Experiment: This group represents the overarching information pertaining to the overall experiment which may comprise multiple measurements. At a synchrotron, this is generally referred to as the ‘beamtime’, which is generally linked to a beamtime proposal and assigned a unique identifier by the synchrotron facility. This identifier is also linked to the location of data storage. At many synchrotrons including PETRA III, a JSON file containing the beamtime proposal data together with user data, is created before the beginning of the experiment period. The same information may be duplicated here for each scan entry within the same experiment.
Users: This group represents the contact information of the user(s) responsible for the measurement, together with the indicated role of the user. The metadata properties were selected from the NeXus^19^ NXuser group, adopting a similar naming convention. The Primary Investigator is usually the lead research user, while the Applicant is the person who submitted the beamtime proposal. It is typical for multiple users to be present during a beamtime to assist with measurements.

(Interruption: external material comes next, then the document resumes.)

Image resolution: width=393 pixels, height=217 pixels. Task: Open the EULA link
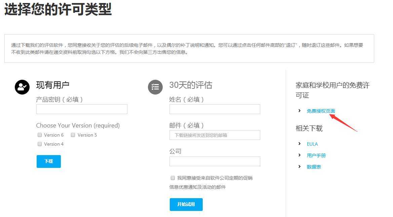coord(312,144)
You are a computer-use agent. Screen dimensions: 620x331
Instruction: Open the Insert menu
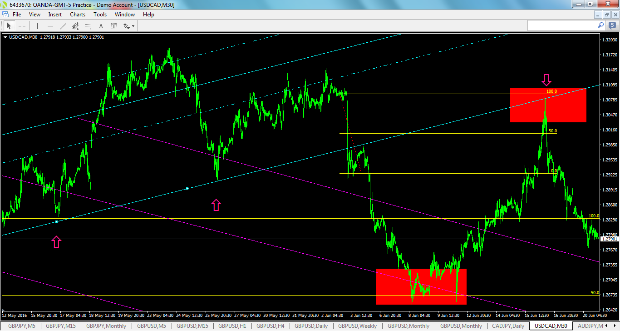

Contact: The local contact is a designated person named from the beamline staff being responsible for helping in the beamtime organization before the experiment and assisting during the beamtime either by helping in performing the experiment or in case of problems.
Technique: This group states the measurement technique, which is in the case for the implemented beamline: TXM - absorption contrast, TXM - Zernike phase contrast, TXM - inline phase contrast or Near Field Holotomography.
Sample: This group describes the sample information, and can include any information describing the sample on which the measurement is performed, similar to the NeXus^19^ NXsample group. This could be linked to the sample provenance by including a persistent uniform resource locator (PURL) if available.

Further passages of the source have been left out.